Exercise instructions:
If a line in the data below contains "will", copy it.

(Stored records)
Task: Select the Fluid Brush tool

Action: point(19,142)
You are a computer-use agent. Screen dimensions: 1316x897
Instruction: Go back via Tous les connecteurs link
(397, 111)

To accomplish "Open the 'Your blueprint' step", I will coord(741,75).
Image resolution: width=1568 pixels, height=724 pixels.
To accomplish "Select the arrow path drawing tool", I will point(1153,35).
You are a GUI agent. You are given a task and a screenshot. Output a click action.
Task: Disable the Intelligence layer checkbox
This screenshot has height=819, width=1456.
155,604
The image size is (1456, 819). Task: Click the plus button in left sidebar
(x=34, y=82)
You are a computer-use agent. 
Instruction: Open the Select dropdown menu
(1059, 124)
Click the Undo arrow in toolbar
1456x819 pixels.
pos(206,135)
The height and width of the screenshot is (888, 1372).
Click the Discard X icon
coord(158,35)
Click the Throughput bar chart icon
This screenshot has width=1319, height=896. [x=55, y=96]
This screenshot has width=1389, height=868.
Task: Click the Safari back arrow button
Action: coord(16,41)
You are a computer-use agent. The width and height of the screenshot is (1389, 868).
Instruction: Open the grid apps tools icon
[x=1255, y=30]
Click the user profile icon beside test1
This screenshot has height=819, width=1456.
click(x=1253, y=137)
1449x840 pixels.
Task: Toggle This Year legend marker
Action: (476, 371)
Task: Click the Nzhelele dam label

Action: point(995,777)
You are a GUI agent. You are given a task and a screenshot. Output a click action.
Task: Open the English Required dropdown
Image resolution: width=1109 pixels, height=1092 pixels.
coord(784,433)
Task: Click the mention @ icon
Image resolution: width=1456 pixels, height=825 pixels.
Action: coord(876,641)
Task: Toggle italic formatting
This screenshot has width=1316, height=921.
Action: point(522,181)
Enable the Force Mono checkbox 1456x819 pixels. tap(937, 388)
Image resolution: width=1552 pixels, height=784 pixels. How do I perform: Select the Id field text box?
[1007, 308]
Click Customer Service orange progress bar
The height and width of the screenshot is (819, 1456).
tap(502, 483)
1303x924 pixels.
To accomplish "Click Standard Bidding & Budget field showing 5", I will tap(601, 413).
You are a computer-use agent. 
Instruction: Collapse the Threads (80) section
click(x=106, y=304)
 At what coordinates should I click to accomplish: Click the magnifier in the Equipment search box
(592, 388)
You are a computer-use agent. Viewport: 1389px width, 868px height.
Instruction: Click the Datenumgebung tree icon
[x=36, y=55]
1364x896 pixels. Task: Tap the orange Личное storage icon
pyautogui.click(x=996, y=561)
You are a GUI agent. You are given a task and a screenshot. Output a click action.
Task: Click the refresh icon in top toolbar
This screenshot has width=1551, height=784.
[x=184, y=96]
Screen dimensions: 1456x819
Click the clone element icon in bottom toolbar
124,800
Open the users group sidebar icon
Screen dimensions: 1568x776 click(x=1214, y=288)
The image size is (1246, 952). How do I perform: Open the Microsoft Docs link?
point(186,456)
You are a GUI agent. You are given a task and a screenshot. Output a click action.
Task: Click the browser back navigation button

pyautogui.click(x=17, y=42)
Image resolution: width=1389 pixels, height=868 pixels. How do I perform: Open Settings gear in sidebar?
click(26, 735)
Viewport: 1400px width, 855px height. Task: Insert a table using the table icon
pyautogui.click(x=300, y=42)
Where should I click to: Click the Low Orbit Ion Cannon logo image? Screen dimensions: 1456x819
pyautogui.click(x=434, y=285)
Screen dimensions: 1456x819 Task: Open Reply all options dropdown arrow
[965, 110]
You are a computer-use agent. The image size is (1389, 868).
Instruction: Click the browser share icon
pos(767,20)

Your response:
To accomplish "Open the 'Your blueprint' step", I will coord(741,75).
To accomplish "Select the arrow path drawing tool", I will point(1153,35).
To accomplish "Click Standard Bidding & Budget field showing 5", I will tap(601, 413).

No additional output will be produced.